The business environment and business owners are changing each and every day, and there is a need for the managers to adapt the different policies and strategies which appeal to their clients, suppliers, vendors, and employees. Workplace diversity brings with possible benefits just as much as possible conflicts for the business. Workplace diversity is more of ethnicity and race. Workplace diversity is composed of workers with varied characteristics including gender, education, political and religious beliefs, sexual orientation, geographic location, socioeconomic background among others (Hampden-Turner & Trompenaars, 2011). There is a need for an individual, as a leader, to incorporate diversity into the organization without altering the normal operations of the company.
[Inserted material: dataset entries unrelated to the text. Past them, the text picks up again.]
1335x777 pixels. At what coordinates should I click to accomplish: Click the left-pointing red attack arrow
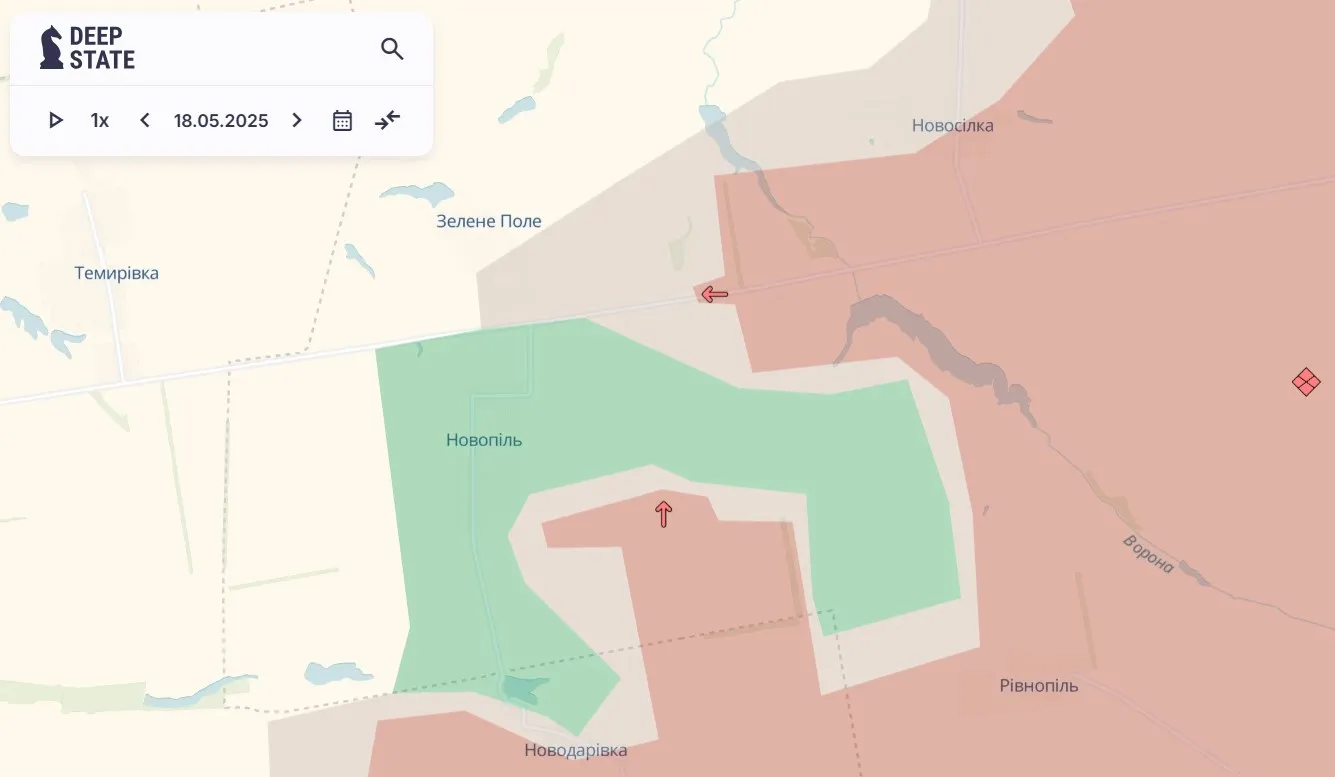click(x=714, y=294)
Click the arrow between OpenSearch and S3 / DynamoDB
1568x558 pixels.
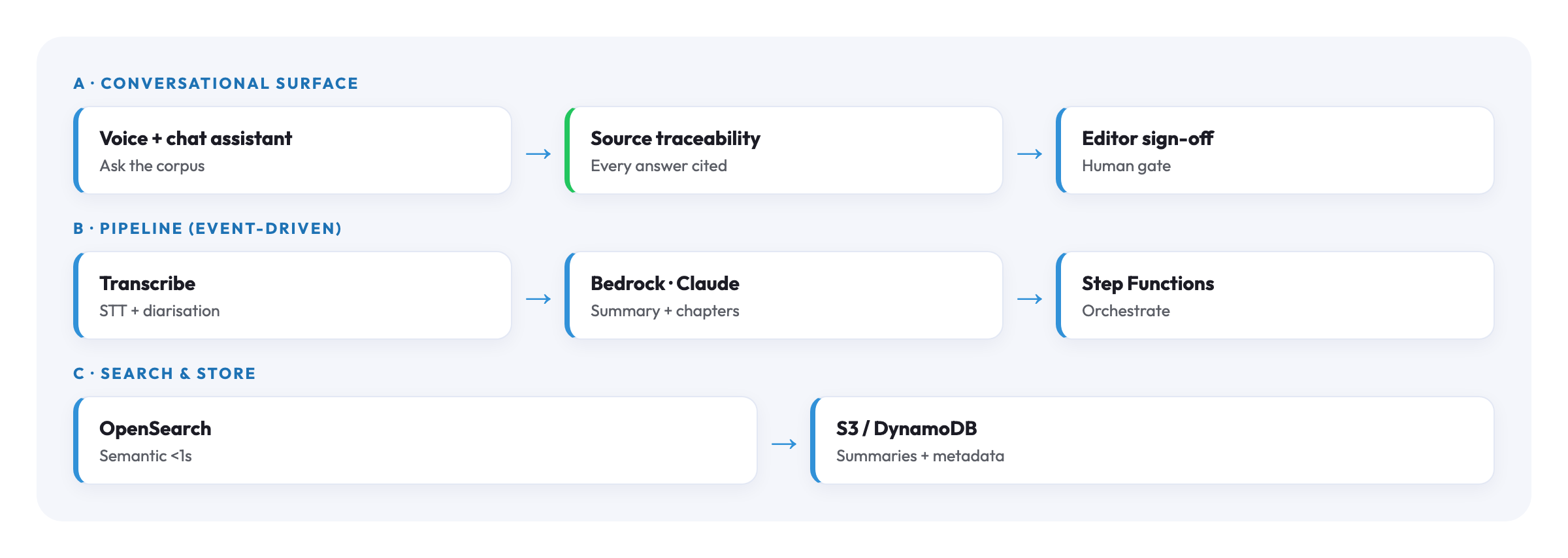pyautogui.click(x=784, y=444)
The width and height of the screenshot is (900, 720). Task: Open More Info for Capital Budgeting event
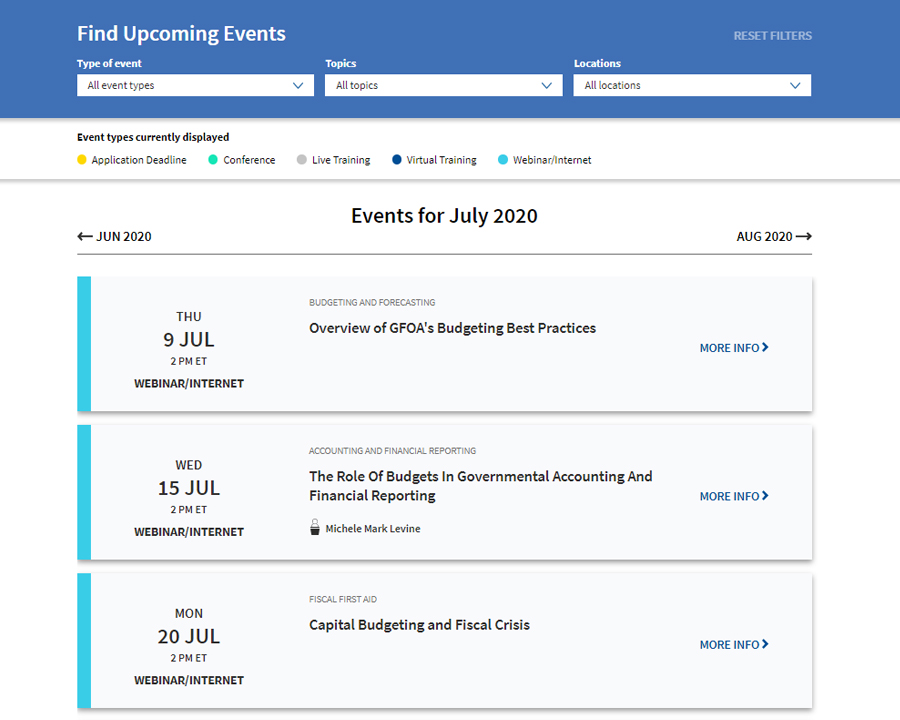[734, 645]
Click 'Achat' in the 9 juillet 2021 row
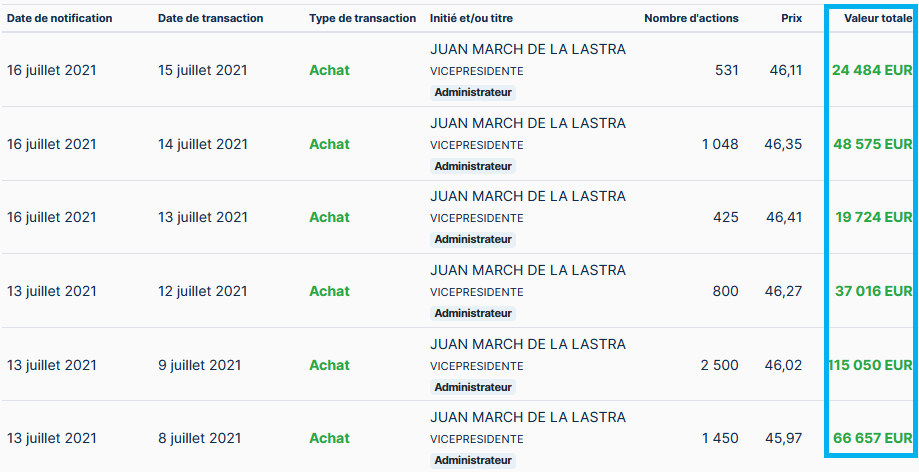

Incorporating diversity in the workplaces requires varied individual skills which may involve demonstrating a communications style and method which encourages inclusion, identifying and compensating for the biases and assumptions. Leaders capable of leading a diverse workforce also need to establish an understanding through active listening and questioning, practice inclusive behaviors, apply diversity techniques and tools to operate, and also recognize and apply actions ensuring cultural competency.

Poor practices of communication create workplace conflicts, incorrect goal assumptions, missed deadlines, and also contributes to employee turnover. An effective communication takes into consideration and establishes rapport and trust, which in turn helps the leader to act on opportunities and risks, and promotes alignment and productivity. To ensure that the cultural differences are met, there is need to consider the context. High-context cultures will rely less on the on the verbal means of communication but more on the non-verbal communications strategies. When managing the diversity, as a leader one should keep in mind and avoid stereotyping. A culture may be defined in a given way, but that does mean they are true to each regional and individual differences. Other cultural issues likely to impact the communication in a diverse in the workforce also include the personal space, roles, and status, as well as the body language (Hampden-Turner & Trompenaars, 2011).

An inclusive culture is one that focuses on the values that promote healthy conflict, empowers open-mindedness, avoids judgmental attitudes, and values new perspectives. Establishing an inclusive culture would constitute not only stating the cultural aspects that the workforce would wish to stress but also work to achieve an ideal standard of open and inclusive behavior. Major threats to establishing an inclusive culture include but not limited to discrimination, defensiveness, groupthink, and stereotyping. An inclusive culture can include a wide range of tangible elements like appreciation and acceptance of diversity, respects towards each employee’s contribution, regard for and fair treatment towards everybody, and equal chances for all employees to realize their potentials within the workforce. An easy way of achieving inclusion may be through listening and understanding. As a leader, one should listen with an open mind as this puts the leader in a position to understand the whole aspects of the situation. This can be achieved through seeking for multiple viewpoints of the problem, asking about the situation before characterizing it, and asking for ideas and suggestions from the staffs. Moreover, the leader also needs to address inappropriate behaviors in the workplace. This is arrived at by acknowledging the inappropriate behaviors, and communicating the expectations and likely outcomes as a result of their repeated behaviors.